■ **What is needed**
The full listing is needed, transcribed word for word.

═════ Records for processing

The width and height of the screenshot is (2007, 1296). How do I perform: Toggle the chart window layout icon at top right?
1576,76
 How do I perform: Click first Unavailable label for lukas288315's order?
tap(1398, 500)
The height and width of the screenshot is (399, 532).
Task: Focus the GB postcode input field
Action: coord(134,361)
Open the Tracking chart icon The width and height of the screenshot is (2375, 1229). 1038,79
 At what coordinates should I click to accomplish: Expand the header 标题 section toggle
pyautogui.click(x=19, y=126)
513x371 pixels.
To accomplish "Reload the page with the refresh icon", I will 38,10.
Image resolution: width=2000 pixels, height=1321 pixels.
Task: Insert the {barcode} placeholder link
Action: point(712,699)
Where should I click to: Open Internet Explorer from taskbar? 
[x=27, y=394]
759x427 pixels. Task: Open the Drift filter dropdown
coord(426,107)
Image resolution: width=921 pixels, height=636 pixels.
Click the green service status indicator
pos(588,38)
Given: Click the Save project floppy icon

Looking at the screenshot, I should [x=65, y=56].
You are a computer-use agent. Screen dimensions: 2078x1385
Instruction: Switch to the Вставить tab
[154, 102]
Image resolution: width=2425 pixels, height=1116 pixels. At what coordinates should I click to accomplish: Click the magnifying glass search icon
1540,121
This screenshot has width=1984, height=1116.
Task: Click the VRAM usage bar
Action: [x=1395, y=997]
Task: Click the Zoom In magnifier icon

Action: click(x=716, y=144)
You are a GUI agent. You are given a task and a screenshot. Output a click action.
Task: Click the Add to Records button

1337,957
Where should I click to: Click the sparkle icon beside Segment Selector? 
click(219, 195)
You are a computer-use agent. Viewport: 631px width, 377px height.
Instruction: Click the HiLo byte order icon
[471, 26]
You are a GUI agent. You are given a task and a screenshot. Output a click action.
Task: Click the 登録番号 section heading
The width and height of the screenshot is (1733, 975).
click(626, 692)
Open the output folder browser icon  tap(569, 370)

══════════

■ **Task response**
The width and height of the screenshot is (2007, 1296). How do I perform: Toggle the chart window layout icon at top right?
1576,76
 How do I perform: Click first Unavailable label for lukas288315's order?
tap(1398, 500)
The height and width of the screenshot is (399, 532).
Task: Focus the GB postcode input field
Action: coord(134,361)
Open the Tracking chart icon The width and height of the screenshot is (2375, 1229). 1038,79
 At what coordinates should I click to accomplish: Expand the header 标题 section toggle
pyautogui.click(x=19, y=126)
513x371 pixels.
To accomplish "Reload the page with the refresh icon", I will 38,10.
Image resolution: width=2000 pixels, height=1321 pixels.
Task: Insert the {barcode} placeholder link
Action: point(712,699)
Where should I click to: Open Internet Explorer from taskbar? 
[x=27, y=394]
759x427 pixels. Task: Open the Drift filter dropdown
coord(426,107)
Image resolution: width=921 pixels, height=636 pixels.
Click the green service status indicator
pos(588,38)
Given: Click the Save project floppy icon

Looking at the screenshot, I should [x=65, y=56].
You are a computer-use agent. Screen dimensions: 2078x1385
Instruction: Switch to the Вставить tab
[154, 102]
Image resolution: width=2425 pixels, height=1116 pixels. At what coordinates should I click to accomplish: Click the magnifying glass search icon
1540,121
This screenshot has width=1984, height=1116.
Task: Click the VRAM usage bar
Action: [x=1395, y=997]
Task: Click the Zoom In magnifier icon

Action: click(x=716, y=144)
You are a GUI agent. You are given a task and a screenshot. Output a click action.
Task: Click the Add to Records button

1337,957
Where should I click to: Click the sparkle icon beside Segment Selector? 
click(219, 195)
You are a computer-use agent. Viewport: 631px width, 377px height.
Instruction: Click the HiLo byte order icon
[471, 26]
You are a GUI agent. You are given a task and a screenshot. Output a click action.
Task: Click the 登録番号 section heading
The width and height of the screenshot is (1733, 975).
click(626, 692)
Open the output folder browser icon  tap(569, 370)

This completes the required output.